[Dataset excerpts]
--- START ---
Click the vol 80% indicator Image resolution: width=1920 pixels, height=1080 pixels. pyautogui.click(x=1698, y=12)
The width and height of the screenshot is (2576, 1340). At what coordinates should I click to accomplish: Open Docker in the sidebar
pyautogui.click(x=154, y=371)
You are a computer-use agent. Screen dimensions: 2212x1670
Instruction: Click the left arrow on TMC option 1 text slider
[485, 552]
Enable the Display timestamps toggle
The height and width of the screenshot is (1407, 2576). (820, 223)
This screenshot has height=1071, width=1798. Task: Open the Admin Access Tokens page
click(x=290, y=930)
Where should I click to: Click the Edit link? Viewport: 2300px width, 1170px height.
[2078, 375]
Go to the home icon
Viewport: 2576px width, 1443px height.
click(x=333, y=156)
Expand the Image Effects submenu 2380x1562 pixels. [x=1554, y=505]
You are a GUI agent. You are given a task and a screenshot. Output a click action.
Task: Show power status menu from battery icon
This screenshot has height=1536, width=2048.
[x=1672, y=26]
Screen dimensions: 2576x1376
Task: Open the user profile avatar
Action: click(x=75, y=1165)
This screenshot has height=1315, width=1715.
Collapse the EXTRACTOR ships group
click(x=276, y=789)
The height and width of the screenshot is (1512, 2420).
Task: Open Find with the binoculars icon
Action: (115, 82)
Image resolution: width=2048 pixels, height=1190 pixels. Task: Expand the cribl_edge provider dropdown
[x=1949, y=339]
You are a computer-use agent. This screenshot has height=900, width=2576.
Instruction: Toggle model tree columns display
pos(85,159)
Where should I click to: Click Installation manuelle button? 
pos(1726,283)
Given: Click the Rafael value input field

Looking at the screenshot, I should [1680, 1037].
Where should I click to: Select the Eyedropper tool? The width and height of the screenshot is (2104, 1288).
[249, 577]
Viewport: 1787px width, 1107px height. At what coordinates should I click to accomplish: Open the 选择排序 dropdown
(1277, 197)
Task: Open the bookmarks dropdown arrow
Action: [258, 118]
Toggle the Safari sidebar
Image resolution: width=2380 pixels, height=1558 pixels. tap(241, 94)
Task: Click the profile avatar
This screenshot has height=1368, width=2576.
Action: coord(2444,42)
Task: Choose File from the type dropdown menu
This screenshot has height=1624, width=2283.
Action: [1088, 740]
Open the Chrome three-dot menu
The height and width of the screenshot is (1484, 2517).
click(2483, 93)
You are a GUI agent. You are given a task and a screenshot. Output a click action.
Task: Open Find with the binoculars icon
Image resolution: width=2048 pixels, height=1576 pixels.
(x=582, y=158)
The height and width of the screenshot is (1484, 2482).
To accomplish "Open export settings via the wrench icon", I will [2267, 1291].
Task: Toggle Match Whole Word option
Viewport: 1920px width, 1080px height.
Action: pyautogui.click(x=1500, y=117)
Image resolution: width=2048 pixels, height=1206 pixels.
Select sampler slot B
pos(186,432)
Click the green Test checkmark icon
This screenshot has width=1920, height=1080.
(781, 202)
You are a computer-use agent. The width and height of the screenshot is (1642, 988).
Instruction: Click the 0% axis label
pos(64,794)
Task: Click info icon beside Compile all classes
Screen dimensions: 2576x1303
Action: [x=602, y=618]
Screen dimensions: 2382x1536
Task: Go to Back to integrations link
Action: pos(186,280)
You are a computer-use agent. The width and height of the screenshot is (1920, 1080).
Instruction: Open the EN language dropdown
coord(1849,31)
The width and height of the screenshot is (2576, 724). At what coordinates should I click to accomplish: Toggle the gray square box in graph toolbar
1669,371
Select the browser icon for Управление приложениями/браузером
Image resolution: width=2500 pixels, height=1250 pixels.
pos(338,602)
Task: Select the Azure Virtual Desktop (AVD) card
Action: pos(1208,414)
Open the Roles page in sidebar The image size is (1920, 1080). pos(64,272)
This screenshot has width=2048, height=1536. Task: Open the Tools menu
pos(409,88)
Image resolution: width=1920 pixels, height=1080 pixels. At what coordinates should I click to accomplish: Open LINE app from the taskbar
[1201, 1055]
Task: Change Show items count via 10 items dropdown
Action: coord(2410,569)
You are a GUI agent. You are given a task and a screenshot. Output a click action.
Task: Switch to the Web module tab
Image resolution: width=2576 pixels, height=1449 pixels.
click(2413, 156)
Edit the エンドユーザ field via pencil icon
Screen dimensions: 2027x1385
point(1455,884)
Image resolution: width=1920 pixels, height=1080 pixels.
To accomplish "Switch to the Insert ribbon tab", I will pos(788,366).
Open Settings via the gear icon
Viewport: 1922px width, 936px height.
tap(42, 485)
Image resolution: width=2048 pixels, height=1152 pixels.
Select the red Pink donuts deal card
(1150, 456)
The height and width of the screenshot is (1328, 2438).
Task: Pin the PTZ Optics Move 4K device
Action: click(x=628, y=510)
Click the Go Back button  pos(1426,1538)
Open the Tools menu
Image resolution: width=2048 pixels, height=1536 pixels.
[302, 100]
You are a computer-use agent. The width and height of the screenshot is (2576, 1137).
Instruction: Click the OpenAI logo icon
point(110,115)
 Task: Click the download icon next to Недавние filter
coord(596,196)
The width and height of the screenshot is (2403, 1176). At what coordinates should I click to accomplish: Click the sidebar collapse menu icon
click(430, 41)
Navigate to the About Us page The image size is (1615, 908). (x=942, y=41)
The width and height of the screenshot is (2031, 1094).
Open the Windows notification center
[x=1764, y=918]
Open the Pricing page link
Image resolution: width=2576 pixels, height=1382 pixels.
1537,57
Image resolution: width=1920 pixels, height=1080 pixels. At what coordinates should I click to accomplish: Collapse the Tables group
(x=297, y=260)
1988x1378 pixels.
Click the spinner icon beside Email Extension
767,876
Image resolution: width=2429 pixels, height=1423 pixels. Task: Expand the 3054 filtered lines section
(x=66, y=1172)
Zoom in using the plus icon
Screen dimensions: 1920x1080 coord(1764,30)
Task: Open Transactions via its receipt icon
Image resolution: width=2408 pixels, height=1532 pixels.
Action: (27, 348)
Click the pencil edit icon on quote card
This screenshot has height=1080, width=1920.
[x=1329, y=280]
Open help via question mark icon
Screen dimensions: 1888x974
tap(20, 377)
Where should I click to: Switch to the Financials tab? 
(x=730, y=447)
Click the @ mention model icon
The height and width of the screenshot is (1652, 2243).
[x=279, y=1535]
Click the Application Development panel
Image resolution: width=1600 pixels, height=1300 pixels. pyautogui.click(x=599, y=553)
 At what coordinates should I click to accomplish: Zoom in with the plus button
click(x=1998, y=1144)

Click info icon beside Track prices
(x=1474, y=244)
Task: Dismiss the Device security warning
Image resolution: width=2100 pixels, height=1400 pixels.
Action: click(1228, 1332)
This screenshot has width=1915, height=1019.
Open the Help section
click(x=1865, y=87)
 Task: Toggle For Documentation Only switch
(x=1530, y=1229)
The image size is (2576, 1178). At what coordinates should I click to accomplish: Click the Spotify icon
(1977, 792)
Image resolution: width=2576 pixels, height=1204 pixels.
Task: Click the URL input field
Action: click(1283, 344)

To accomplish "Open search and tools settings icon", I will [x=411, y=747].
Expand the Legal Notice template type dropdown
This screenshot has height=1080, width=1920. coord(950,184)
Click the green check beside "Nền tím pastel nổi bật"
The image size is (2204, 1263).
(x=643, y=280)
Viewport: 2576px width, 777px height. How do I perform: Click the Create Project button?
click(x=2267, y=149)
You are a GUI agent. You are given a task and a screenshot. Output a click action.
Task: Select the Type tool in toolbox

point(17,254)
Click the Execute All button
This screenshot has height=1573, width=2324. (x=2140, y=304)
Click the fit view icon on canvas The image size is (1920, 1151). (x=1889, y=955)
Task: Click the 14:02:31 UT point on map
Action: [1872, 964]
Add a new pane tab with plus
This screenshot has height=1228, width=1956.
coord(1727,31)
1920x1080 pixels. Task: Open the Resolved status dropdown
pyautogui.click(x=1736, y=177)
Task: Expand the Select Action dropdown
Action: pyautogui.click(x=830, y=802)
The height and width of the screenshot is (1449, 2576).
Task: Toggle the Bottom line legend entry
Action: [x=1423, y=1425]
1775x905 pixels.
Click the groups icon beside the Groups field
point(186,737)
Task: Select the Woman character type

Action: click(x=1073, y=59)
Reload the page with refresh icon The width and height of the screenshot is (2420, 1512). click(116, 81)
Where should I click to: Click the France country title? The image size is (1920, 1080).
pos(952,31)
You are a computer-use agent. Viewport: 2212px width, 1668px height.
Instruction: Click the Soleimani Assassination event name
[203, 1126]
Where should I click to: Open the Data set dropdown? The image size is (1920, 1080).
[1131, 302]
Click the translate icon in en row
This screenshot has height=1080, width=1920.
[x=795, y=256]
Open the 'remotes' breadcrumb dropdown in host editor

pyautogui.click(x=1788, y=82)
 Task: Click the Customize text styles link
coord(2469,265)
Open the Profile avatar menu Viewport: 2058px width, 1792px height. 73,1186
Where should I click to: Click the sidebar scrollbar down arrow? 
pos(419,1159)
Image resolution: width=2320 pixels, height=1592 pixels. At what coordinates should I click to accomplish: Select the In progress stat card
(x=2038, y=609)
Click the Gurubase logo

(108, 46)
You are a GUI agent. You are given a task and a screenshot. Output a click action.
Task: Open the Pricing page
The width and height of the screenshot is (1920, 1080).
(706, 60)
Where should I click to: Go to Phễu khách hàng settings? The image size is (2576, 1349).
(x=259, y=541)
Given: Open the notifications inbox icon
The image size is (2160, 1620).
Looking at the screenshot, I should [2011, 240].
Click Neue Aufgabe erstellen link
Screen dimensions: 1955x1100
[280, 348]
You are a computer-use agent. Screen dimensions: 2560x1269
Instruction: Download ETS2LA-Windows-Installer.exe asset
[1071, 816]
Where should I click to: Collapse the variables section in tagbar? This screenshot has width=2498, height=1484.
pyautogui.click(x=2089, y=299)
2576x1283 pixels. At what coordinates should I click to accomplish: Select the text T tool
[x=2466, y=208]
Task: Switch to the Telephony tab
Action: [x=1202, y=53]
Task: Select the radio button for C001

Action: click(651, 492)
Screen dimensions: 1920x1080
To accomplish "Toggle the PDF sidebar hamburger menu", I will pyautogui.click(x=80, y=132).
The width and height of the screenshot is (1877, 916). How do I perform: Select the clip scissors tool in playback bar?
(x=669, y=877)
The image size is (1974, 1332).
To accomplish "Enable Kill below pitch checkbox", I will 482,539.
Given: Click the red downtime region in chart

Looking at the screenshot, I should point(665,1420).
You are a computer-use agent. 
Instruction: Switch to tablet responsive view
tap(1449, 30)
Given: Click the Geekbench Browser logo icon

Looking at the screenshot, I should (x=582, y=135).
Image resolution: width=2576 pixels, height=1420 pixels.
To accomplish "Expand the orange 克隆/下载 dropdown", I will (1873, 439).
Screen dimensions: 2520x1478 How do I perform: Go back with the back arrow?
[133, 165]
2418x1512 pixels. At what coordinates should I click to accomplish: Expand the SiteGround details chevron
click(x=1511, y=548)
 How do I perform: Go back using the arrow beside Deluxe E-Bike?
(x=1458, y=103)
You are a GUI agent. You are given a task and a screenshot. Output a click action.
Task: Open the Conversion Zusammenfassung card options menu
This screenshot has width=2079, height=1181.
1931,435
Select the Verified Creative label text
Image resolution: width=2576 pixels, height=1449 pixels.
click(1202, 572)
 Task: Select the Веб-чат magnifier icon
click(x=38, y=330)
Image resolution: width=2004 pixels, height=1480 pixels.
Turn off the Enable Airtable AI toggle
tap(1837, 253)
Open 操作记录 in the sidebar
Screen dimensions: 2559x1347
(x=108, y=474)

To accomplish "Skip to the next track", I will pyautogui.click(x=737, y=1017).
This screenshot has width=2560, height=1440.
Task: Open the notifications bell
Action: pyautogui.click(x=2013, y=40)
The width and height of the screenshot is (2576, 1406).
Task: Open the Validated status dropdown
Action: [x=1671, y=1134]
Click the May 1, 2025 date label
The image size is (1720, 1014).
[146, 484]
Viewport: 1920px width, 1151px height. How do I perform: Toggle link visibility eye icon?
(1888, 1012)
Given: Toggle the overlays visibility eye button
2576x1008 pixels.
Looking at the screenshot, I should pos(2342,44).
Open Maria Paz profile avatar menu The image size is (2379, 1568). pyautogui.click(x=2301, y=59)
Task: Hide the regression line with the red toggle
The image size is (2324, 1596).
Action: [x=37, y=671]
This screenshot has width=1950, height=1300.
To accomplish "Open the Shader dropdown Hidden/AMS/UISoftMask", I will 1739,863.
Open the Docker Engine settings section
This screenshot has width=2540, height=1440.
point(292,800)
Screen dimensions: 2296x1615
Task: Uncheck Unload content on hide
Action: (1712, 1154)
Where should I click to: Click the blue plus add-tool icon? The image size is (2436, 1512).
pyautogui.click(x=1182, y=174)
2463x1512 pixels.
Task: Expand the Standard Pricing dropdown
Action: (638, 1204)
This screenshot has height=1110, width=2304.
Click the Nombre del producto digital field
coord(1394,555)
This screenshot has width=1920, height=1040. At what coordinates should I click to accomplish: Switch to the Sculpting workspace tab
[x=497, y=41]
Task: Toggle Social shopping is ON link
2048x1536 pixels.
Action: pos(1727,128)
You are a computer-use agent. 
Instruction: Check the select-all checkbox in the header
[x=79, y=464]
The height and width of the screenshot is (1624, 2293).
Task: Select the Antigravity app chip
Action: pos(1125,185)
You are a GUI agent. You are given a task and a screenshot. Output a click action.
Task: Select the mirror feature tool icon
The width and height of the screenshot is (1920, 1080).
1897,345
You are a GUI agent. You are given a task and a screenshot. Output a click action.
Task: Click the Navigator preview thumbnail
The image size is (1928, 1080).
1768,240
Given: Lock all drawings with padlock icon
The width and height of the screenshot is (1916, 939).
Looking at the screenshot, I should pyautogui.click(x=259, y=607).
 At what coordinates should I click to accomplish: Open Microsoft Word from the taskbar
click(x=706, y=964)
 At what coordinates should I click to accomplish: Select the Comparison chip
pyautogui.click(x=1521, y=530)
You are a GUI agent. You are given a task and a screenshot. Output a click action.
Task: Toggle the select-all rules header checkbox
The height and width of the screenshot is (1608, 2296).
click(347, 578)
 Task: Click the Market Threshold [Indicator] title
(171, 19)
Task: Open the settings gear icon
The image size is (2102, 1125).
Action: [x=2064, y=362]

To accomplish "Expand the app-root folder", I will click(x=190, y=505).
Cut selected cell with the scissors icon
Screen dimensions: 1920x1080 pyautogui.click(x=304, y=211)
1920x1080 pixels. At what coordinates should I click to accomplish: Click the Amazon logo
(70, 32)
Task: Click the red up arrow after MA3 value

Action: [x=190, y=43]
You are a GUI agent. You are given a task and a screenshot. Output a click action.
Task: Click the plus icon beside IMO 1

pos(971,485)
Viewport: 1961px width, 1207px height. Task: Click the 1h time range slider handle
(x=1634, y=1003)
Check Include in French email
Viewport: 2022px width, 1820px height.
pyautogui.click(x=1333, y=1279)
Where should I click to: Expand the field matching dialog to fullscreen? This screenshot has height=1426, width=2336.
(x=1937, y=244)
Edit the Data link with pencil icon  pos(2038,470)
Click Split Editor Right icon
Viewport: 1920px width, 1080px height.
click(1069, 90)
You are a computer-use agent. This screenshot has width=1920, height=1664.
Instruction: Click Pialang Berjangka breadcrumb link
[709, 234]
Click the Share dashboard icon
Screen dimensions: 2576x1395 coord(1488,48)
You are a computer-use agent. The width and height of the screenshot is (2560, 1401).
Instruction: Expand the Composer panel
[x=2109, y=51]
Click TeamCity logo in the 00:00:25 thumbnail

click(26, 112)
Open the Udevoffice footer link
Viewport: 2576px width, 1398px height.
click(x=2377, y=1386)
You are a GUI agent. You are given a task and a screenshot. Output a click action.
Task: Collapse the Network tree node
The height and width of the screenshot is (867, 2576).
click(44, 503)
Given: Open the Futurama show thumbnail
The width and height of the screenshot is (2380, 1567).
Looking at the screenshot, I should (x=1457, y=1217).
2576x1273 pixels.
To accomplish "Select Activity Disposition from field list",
--- END ---
■ Task item
What lines above hold the word "gear"? Pull each one out.

■ Solution for this task
Open Settings via the gear icon
Task: Open the settings gear icon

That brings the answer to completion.